"Nothing's too good for the man who shot Liberty Valance."
The town of Shinbone has a problem. An outlaw named Liberty Valance has the population under his thumb as the local sheriff is a pushover who mooches food at the local diner. Ransom Stoddard, green lawyer fresh from the east and recent arrival to the West, has an unfortunate encounter with Valance. He's rescued by Tom Doniphon, local tough guy and the only man not afraid of Valance. Both men are united against Valance though disagree as to how they should stop him. Doniphon thinks violence is the only answer while Stoddard believes the law can put Valance away. While these men may agree about Valance, they are at odds when it comes to Hailee Ericson, a woman who works at the local diner. All of this is framed in a flashback, revealing Shinbone's transformation and how legends are born.
This pairs two of the greatest actors of the Golden Age of Hollywood. John Wayne and Jimmy Stewart star as representations of the old and new American West. John Wayne plays Tom Doniphon, Shinbone's protector and a leading example of the Old West where a gun is your best friend. Stewart is Ransom Stoddard as the New West, the representation of law and order. It's interesting to see the two opposing views of tradition and progress embodied in these men but as with almost all Westerns, this is a morality tale. Along with many of Sergio Leone's spaghetti westerns, it's also about the slow death of the Wild West.
I loved how Stewart is almost always put in a position to look silly while Wayne embodies the idea of a powerful masculinity associated with the West. Despite how disadvantaged Stewart may seem, he possesses a quiet perseverance determined to bring progress and safety at any cost to Shinbone and this is where he manages to outshine Wayne, whose character seemed comfortable letting things lie.

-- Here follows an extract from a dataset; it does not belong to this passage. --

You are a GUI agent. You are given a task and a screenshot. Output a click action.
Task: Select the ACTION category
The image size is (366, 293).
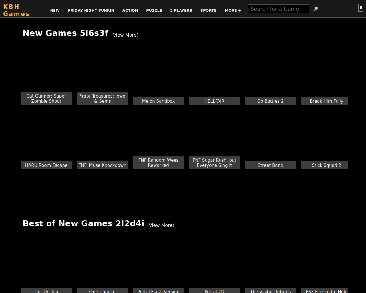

Lee Marvin as Liberty Valance is perfect. He's a sadistic killer who carries around a silver-handled whip that he uses to enforce his hold over Shinbone. In fact, he uses it in his first scene with Stewart. They meet outside of town and Stewart is pitifully naive as to who's the real authority in the area. The scene is almost uncomfortably violent, despite Stewart being off camera. This is probably because he's a likable actor and yet on the receiving end of Valance's whip.
For those of you who are Disney fans, the actor playing Link Appleyard, Andy Devine, played Friar Tuck in "Robin Hood".
Wayne and director John Ford had made many movies together at this point, yet this was Wayne's smallest role in a Ford film. Even Lee Marvin playing Liberty Valance has a bigger role than Wayne. Also, when I first realized the two powerhouses that were starring in this movie, I expected more classic, memorable scenes, more fire between the two of them. This is the first time that Wayne calls someone "Pilgrim" though, when referring to Stewart's character.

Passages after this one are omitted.